While you were living at a rural property in Torere with
relatives, you
sometimes stayed in a caravan parked on the property and used this as an
additional bedroom.
Offending against first victim (V1)
[3] The first charge relates to offending that occurred during the
school holidays on a date between 17 July 2006 and 16 July
2007. The first
victim (V1) was visiting the address where you lived. She was then aged seven
to eight years. One day, when
she was playing on a Game Boy, you approached
V1, told her that you had something to give her, took hold of her wrist and led
her
into the caravan.
[4] When you arrived at the caravan, you lifted V1 onto the bed and told her to lie down. You removed her pants and underwear and proceeded to rub your exposed penis on and around her genital area. V1 continued to play on the Game Boy while this occurred to distract herself because she was terrified and did not know what was happening. You ejaculated over the victim’s stomach, leaving her feeling wet. You wiped your seminal fluid off her with a towel which you threw onto another bed in the caravan. You told V1 to put her pants back on and leave. She went outside and
began to cry.
1 Crimes Act 1961, s 132(3).
[5] The second charge relates to offending that occurred approximately
one week later. Your second victim (V2), who lived with
you in Torere was
playing with your third victim (V3). V2 was aged seven at the time.
[6] You approached V2 and V3 and asked them to come into your caravan
to play a game. The two girls followed you to the caravan.
You sat on the bed
beside V2 and put your arm around her; you started feeling her shoulders, down
her back and on her bottom. You
then got V2 to lie down and you lay on top of
her; both of you remained fully clothed. You started simulating sexual
intercourse
by thrusting and rubbing your genital area against her genital area,
thighs and stomach.
[7] V2 did not know what was happening and she was too scared to say
anything. When you had finished what you were doing, V2
left the caravan and
went back to the house.
Offending against third victim (V3)
[8] The third charge relates to offending against V3 when she was aged
between five and six years old. She witnessed what you
did to V2 but she did
not know what was happening and thought it was a game, so continued to play on
her Game Boy.
[9] After V2 had left the caravan, you grabbed V3 and lay her down on
the bed. You lay on top of her, saying it was a game.
You then started
simulating sex by thrusting and rubbing your genital area against her genital
area, thighs and stomach for approximately
five to seven minutes. V3 continued
to play on the Game Boy while this was happening.
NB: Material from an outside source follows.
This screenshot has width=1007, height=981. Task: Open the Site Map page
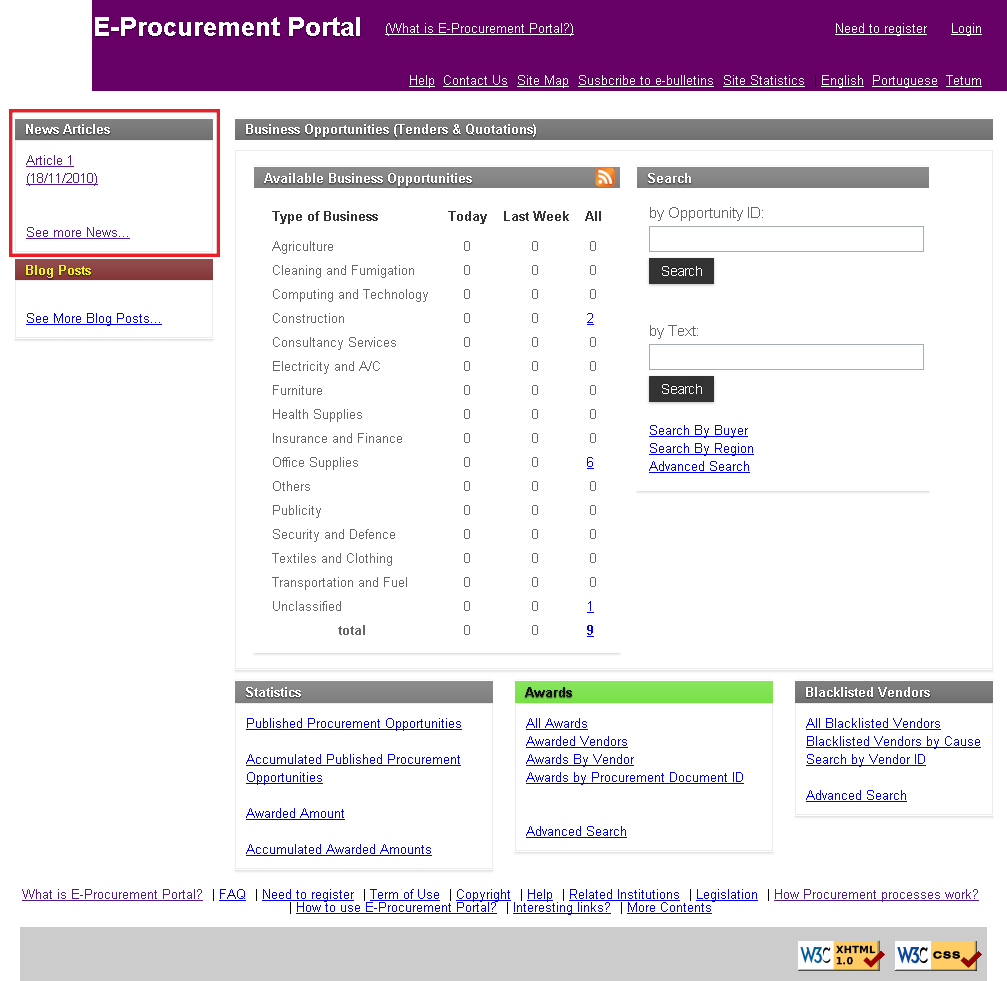point(542,81)
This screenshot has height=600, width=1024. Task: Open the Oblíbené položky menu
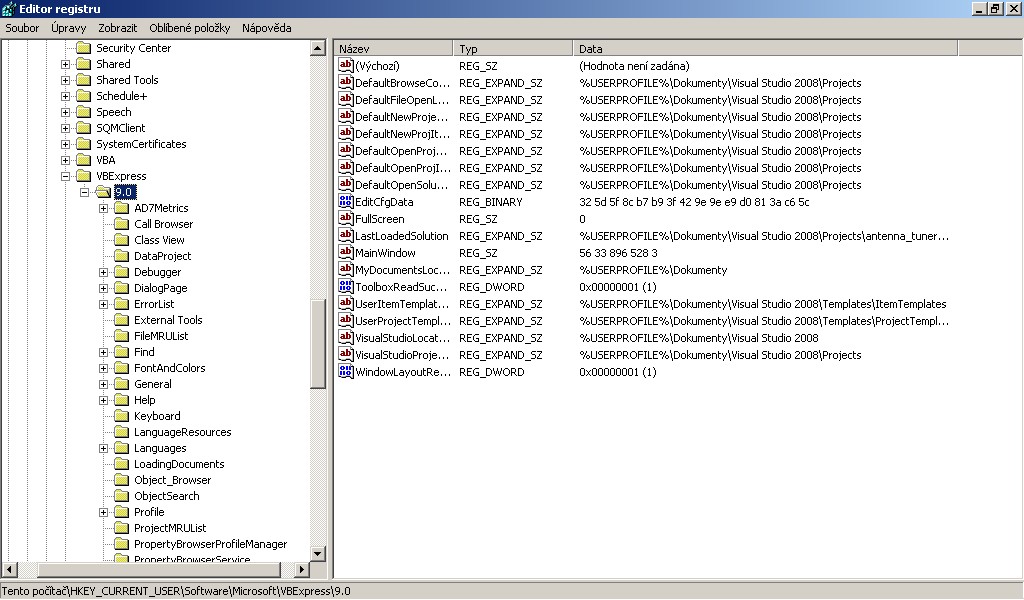189,28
[10] When you had finished, V3 went outside to play thinking that what
had just happened was normal.
Victim impact statements
[11] I have had the benefit of reading two victim impact statements by V1 and V3.
[12] V1 is now 16 years old. She says that when you offended against her
it felt like you were controlling her and she felt scared.
She did not know
what was happening. She felt terrified and that is why she kept playing on her
Game Boy so that she would not
have to look at you. She felt disgusting, she
was scared and she cried after she left the caravan. She now feels bad for not
doing
anything or telling anybody about the offending. She describes you as a
monster and she would like you to know that she hates you
for what you did to
her. She has flashbacks which she describes as being disturbing and gut
wrenching; it causes her to get upset
and cry. The offending has affected her
confidence and trust in other people. She is scared that other people will do
the same
thing to her, and she feels ashamed. She describes having to go
through the court process leading up to your guilty plea as being
scary and it
has put her under a lot of stress.
[13] V3 is now 15 years old. She says that she finds it too upsetting to
talk about what you did to her. V3 did not understand
what you were doing to
her at the time. She does not want to know you anymore. She wants to look
forward, but the memory of the
offending drags her backward. She feels really
angry and frustrated that the offending is always going to be hanging over her
and
she no longer feels safe around men.
Approach to sentencing
[14] In sentencing you today, I am required to follow the standard approach which requires, first, setting a starting point by looking at the nature and extent of your offending compared to similar cases. I then consider whether there is anything in your personal circumstances that justifies adjustments to that starting point – either mitigating factors that might reduce the sentence, or aggravating factors that might increase it.2 I am also required you give you credit by way of a discount for having
pleaded
guilty.3
2 R v Taueki [2005] NZCA 174; [2005] 3 NZLR 372 (CA); R v Clifford [2011] NZCA 360; [2012] 1 NZLR 23 (CA)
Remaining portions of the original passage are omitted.